Monday, Mar. 18, 1946
Fast Composer
The day the Japs hit Pearl Harbor, a breezy, hand-crunching Texan named Red River Dave (Dave McEnery) wrote himself a song, The U.S.A. Is Coming P.D.Q. Next day he wrote one called Bums Over Hawaii. For months thereafter, while the fit was on him, he wrote a song a day. Sample title: Fight for Your Country, Country Boy. He has had more than 300 songs published, gets about $100 apiece for them. Red River Dave thinks they were all good.
Last week, on a bet, he set out to prove that he could "compose" 50 songs in one twelve-hour day. He turned up in the studio of San Antonio's Station WOAI at 8 a.m., in a white Stetson, a green-and-yellow embroidered shirt, and hand-tooled boots. He brought with him a stack of pulp magazines, for inspiration. To make it look harder, he had a policeman chain him to a piano.

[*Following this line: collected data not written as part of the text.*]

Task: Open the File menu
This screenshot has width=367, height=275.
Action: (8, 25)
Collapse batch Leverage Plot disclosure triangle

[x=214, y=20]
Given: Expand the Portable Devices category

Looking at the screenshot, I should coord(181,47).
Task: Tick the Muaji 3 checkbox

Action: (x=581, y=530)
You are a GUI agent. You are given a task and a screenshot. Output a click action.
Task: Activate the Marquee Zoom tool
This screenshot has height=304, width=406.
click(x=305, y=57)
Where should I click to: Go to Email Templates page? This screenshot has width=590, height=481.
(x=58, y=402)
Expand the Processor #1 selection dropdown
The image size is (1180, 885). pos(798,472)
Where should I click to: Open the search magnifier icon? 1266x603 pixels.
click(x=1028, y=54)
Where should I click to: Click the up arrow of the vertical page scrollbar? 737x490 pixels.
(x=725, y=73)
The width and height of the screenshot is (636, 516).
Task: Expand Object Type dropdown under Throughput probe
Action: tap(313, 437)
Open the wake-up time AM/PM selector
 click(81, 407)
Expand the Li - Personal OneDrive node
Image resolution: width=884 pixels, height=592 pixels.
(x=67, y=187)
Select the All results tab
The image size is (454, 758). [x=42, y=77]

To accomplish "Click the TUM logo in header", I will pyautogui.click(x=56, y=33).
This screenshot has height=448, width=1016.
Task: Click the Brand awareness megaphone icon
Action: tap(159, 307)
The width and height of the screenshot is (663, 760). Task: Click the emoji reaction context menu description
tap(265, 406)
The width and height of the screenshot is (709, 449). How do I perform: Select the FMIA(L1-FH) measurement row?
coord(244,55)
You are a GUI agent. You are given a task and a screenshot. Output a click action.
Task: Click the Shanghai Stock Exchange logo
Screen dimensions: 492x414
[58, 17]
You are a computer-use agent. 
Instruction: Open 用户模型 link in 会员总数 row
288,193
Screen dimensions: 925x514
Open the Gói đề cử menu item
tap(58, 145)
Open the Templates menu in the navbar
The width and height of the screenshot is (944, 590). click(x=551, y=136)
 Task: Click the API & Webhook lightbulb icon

Within 15 minutes he had written the words & music of his first song, I Want to Take Care of Mother. By 11:45, when he went on the air for a broadcast, he had written 18, including Nuts to California ("You talk about your grapefruit, so full, so round, so big; they're the kind in Texas, that we feed to the pig."). Dave stopped only to take sandwiches and coffee. At 7:45 p.m.--15 minutes before the deadline--Dave finished his 52nd song. He called it It's Never Too Late to Forgive.